Personal information
- Full name: Uzoamaka Otuadinma
- Nationality: Nigerian
- Born: 18 December 1990 (age 35)

Sport
- Sport: Taekwondo

Medal record
Women's taekwondo
Representing Nigeria
African Games
| Gold medal – first place | 2015 Brazzaville | – 73 kg |
| Bronze medal – third place | 2019 Rabat | – 73 kg |
Korea Open
| Silver medal – second place | 2015 Chuncheon | +73 kg |
Nigeria Open
| Gold medal – first place | 2019 Abuja | - 73 kg |

= Uzoamaka Otuadinma =

Nigerian taekwondo practitioner

Uzoamaka Otuadinma (born 18 December 1990) is a Nigerian taekwondo practitioner. She competes in the 73 kg event and has won a gold medal at the Taekwondo African Games and a bronze medal at the 2019 edition held in Rabat.

== Career ==
At the 2014 Commonwealth Taekwondo Championship held in Edinburgh, she won a bronze medal. The following year, she participated in the 2015 African Games in Brazzaville and she won a gold medal in the Women's Middleweight - 73 kg event.

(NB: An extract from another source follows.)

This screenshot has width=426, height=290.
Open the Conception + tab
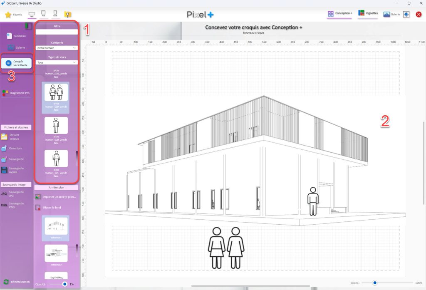(x=340, y=13)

At the 2016 Olympic Games qualification Africa held in Agadir, she won a bronze medal in the +67 kg event.
In the 2017 Korea Open at Chuncheon and 2019 Nigeria Open at Abuja, she won a silver.
At the 2019 Nigeria Open held I Abuja, she won a gold medal. At the 2019 African Games held in Rabat, she represented Nigeria and won a bronze medal.